Investors have filed scores of lawsuits accusing their employers of including high-cost investment funds in their 401(k) plans. The Department of Labor also
issued a fiduciary rule in 2016 that sought to rein in what the agency perceived as inappropriate, high-cost investment recommendations being made by brokers to retirement clients to earn high commissions. The rule took effect for a brief period in June 2017 before being
overturned in court.
"I think a lot of the tools developed for the DOL's fiduciary rule are proving to be helpful here," Mr. Walsh said of the SEC investment-advice rule.
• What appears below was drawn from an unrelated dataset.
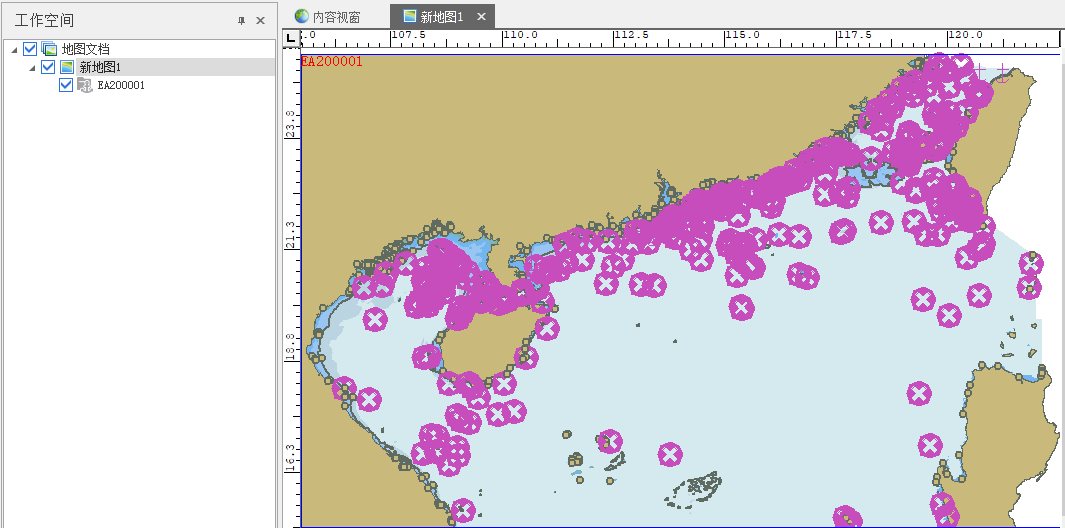Close the 工作空间 panel
Screen dimensions: 1065x528
tap(261, 20)
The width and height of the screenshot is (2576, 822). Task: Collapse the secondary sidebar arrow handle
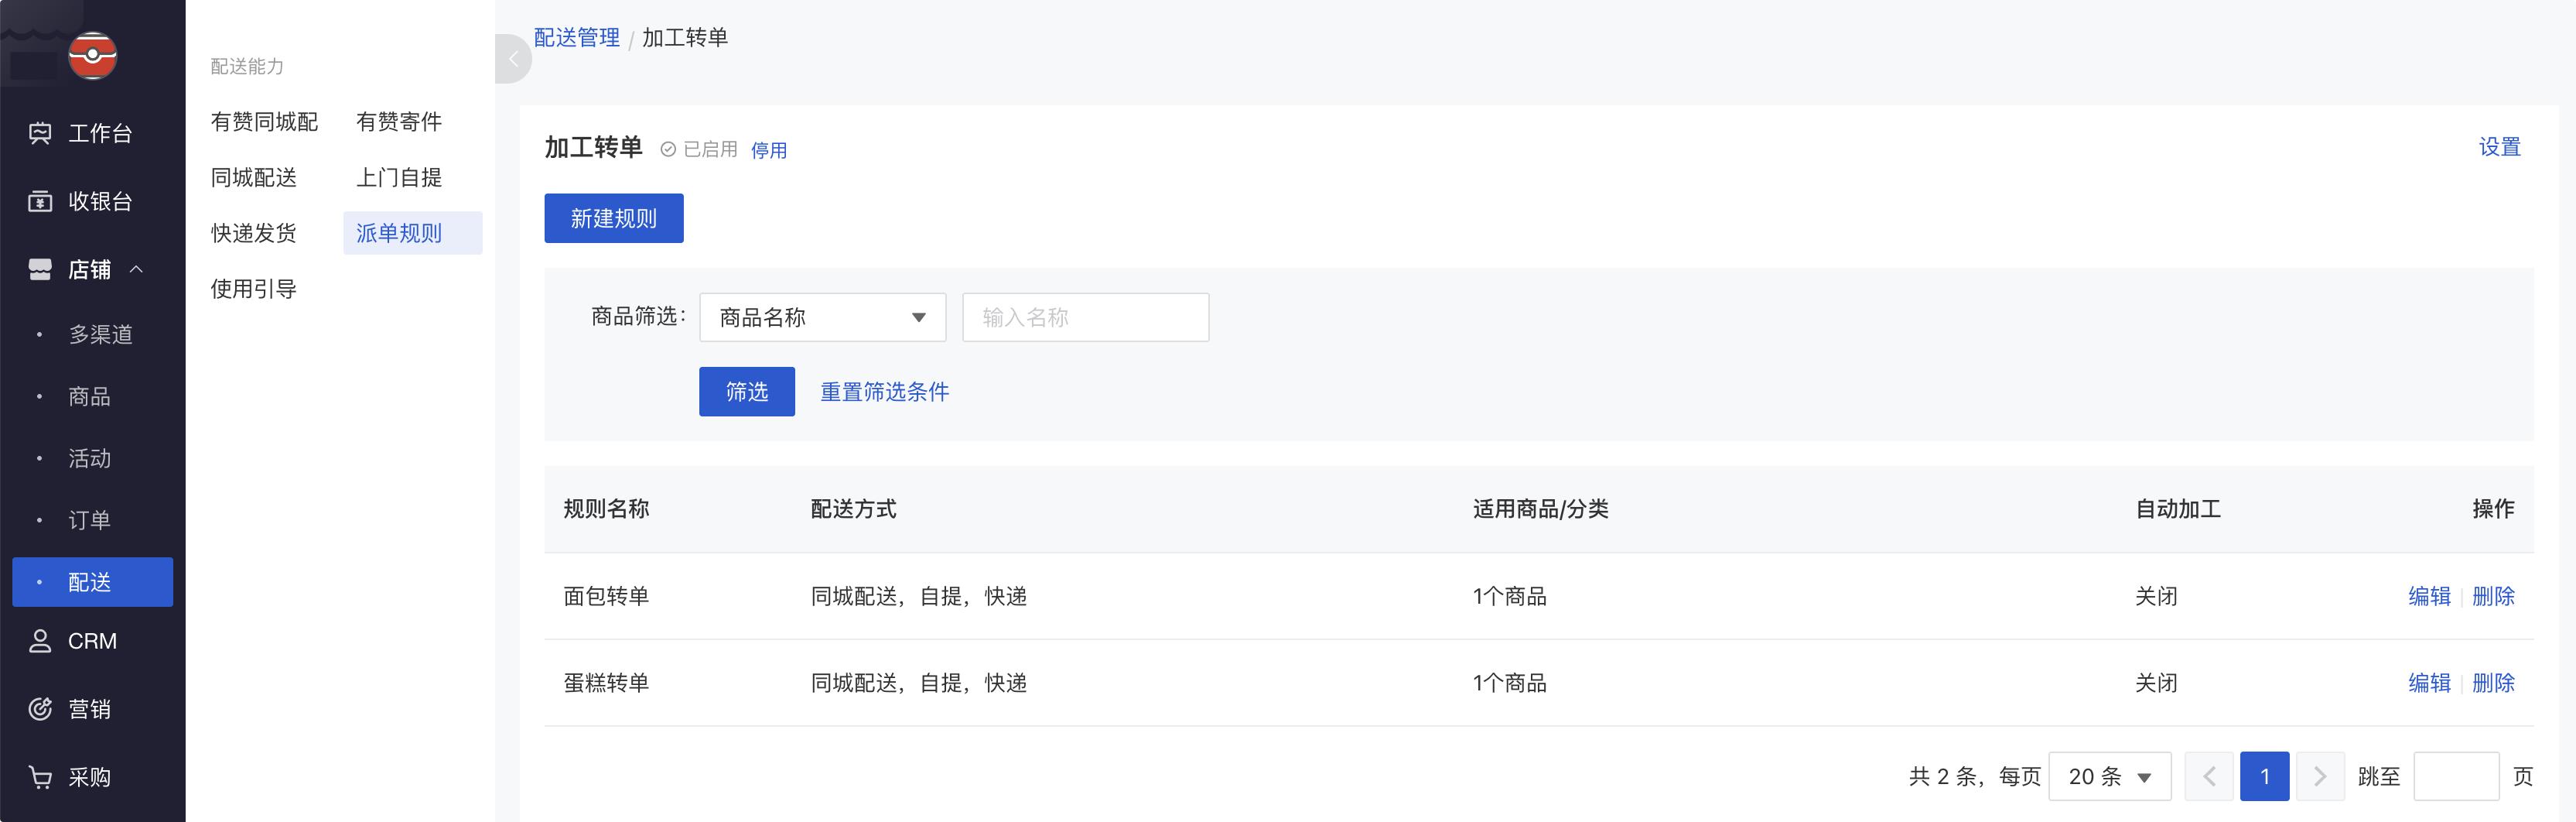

One general approach has been making cost information appear more prominently in the investment-comparison software brokers use, Mr. Walsh said, though he added that there hasn't been "a cookie-cutter, one-size-fits all approach" to costs.
Raymond James & Associates Inc., for example, made changes to things such as disclosures and product commissions to prepare for the DOL fiduciary rule. The firm kept those changes in place and they may prove sufficient from the standpoint of compliance with the SEC rule, said Scott Stolz, SVP of private client group investment products and wealth solutions.
One change related to cost that Raymond James kept in place is a level-commission structure. A broker receives the same commission when recommending like products (such as a mutual fund or variable annuity), no matter the product being offered, so as to eliminate any perception of selection bias toward higher-commission products within similar investment categories.
The firm is still reviewing the SEC rule to see what, if any, additional compliance steps are needed, Mr. Stolz said.
Large brokerage firms made substantial progress toward complying with the DOL fiduciary rule and therefore are well situated to handle the SEC rule, Mr. Reish said. But that's not the case for many smaller firms.
"Most of them are still doing work the way they did 10 years ago, like the DOL rule never happened," he said.